[PASAJE EXTRAÍDO]
Como he prometido que sólo robaría cinco o diez minutos a aquellos que se decidieran a compartir mis reflexiones, añadiré que el miércoles y viernes son una copia repetitiva de lo ocurrido en martes, si bien al viernes hay que añadir un elemento de diversificación, el sábado no se madruga.

Domingo. El día en que por antonomasia sirve para solazarse  temporalmente bajo la calidez de  las mantas, la fecha ideal para dilapidar unos tranquilos minutos en planificar lo que será una día de relax y tranquilidad, sin embargo el desagradable graznar del despertador te sobresalta,  y ello te hace entrar en pánico, te muestras confuso y alterado, con un ápice de incredulidad que te maniata, considerabas que el séptimo día de la semana, el esperado, permitiría que el sueño te arrullara durante un par de horas más. Focalizas la mirada en el techo, donde una luz, creo que anaranjada te escupe la hora, son las 7,45 de la mañana, notas que la indignación aflora, buscas una explicación al caos y en efecto, ésta no tarda en converger ante ti, la encuentras manuscrita en una manida nota amarilla que reposa junto al despertador, una palabra, una idea, un desafío, la maratón.

El domingo dibuja un horizonte diferente, desconocido e imprevisible. Hay que completar  25 kilómetros y la incógnita a despejar no es la conversión de la distancia en tiempo, ni el temido agotamiento mental o físico, sino localizar un marco espacial que te permita alcanzar tal distancia sin caer en el síndrome del tíovivo (dícese de comenzar a dar vueltas sin parar a un recinto en el que convergen el principio y el final). Las soluciones se individualizan en función de tu ubicación, la más socorrida es subir al coche, buscar una zona verde sin asfalto (hay que proteger en la medida de lo posible las articulaciones) y ponerse en marcha; en mi caso dispongo de una envidiable situación que me permite alcanzar en escasos minutos un sendero que nace allí mismo y cuyo final aún no he sido capaz de vislumbrar, lo cual a su vez supone que el vector tiempo juega un papel primordial, una hora de ida y otra de vuelta. Aquí sí que la música es tu mejor bastón y soporte, ya que la soledad va a ser tu única compañera durante dos largas horas.

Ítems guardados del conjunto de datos
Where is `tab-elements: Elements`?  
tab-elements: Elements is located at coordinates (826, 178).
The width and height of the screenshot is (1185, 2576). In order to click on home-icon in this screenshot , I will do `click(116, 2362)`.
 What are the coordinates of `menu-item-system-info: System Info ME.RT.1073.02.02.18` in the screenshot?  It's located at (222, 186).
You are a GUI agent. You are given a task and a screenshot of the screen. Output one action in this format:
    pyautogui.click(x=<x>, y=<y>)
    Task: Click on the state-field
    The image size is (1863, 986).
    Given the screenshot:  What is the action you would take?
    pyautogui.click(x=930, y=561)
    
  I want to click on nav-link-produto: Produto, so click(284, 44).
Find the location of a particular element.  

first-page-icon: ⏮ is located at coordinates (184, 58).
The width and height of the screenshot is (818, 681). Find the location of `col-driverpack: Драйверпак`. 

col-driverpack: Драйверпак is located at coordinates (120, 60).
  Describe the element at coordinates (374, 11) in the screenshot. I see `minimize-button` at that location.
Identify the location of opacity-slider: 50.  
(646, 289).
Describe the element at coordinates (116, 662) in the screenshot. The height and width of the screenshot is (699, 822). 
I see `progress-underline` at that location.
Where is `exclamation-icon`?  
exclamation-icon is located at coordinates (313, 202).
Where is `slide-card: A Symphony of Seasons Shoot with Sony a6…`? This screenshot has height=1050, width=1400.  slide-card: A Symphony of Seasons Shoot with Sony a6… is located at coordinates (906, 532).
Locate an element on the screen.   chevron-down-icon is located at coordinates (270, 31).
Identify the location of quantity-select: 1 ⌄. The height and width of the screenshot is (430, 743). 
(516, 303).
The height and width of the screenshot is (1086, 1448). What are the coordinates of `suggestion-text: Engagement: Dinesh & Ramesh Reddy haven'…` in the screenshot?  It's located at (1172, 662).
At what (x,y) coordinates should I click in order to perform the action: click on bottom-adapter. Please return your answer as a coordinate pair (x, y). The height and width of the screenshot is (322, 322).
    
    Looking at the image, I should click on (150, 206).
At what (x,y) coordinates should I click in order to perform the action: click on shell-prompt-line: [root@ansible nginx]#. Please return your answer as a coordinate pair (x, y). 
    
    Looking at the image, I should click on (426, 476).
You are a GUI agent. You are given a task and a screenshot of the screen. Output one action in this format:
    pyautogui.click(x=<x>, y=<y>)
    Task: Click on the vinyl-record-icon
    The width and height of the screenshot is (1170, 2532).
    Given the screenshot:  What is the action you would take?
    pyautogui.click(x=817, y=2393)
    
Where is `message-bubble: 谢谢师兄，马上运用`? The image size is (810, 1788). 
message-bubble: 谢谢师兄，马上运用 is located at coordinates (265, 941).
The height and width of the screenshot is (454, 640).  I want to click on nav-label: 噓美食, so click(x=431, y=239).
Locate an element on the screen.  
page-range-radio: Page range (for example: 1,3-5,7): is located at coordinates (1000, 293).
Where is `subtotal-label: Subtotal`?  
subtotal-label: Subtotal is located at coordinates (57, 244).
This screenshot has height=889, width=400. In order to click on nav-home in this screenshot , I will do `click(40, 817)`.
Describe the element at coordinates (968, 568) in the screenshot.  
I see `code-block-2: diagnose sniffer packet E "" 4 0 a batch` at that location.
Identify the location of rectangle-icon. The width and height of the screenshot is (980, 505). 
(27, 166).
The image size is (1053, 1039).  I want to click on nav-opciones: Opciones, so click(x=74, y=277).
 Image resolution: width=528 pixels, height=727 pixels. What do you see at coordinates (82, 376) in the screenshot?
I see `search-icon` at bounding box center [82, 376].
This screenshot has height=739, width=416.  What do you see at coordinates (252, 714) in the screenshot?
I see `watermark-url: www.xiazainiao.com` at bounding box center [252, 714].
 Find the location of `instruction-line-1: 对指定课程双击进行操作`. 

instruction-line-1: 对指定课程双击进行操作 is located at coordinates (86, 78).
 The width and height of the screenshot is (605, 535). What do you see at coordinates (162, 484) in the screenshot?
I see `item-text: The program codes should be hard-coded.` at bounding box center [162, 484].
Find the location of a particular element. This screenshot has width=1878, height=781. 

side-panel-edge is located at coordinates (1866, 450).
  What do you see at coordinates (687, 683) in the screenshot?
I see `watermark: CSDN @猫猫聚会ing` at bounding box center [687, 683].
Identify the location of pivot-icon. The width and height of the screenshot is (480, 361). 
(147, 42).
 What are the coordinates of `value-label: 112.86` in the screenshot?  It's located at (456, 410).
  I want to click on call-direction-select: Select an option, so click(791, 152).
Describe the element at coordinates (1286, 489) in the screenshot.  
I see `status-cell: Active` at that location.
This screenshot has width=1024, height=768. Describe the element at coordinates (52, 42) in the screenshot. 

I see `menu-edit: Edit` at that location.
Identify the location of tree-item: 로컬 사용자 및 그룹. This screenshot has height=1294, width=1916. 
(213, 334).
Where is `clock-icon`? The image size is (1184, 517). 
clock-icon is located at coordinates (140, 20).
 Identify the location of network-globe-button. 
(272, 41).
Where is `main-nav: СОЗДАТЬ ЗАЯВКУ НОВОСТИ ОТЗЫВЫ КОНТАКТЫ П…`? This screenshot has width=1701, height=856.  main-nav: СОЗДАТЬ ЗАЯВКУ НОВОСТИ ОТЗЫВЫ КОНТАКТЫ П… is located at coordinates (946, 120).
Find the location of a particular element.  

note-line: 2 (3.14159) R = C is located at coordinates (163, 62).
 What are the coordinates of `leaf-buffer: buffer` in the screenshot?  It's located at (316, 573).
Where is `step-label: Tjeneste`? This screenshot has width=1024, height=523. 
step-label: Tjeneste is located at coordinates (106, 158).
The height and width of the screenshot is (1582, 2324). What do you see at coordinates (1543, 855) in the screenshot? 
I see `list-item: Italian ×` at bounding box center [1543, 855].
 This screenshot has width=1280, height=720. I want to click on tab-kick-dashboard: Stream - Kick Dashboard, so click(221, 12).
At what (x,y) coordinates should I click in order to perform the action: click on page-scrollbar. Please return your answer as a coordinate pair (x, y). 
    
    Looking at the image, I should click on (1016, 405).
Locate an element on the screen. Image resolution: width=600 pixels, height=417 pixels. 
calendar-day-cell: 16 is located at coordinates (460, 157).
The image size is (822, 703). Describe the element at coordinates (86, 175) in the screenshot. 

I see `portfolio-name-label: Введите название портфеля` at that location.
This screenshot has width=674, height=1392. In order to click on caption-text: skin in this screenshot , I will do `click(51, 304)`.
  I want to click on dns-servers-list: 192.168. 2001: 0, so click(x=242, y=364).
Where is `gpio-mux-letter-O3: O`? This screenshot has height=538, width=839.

[APLICA LO LEÍDO]
a: Según el pasaje extraído, ¿cuántos kilómetros hay que completar el domingo?
b: Transcribe sin cambios el pasaje extraído desde "Domingo. El día" hasta "desafío, la maratón.".

[LISTA DE RESPUESTAS]
a: Hay que completar 25 kilómetros.

b:
Domingo. El día en que por antonomasia sirve para solazarse  temporalmente bajo la calidez de  las mantas, la fecha ideal para dilapidar unos tranquilos minutos en planificar lo que será una día de relax y tranquilidad, sin embargo el desagradable graznar del despertador te sobresalta,  y ello te hace entrar en pánico, te muestras confuso y alterado, con un ápice de incredulidad que te maniata, considerabas que el séptimo día de la semana, el esperado, permitiría que el sueño te arrullara durante un par de horas más. Focalizas la mirada en el techo, donde una luz, creo que anaranjada te escupe la hora, son las 7,45 de la mañana, notas que la indignación aflora, buscas una explicación al caos y en efecto, ésta no tarda en converger ante ti, la encuentras manuscrita en una manida nota amarilla que reposa junto al despertador, una palabra, una idea, un desafío, la maratón.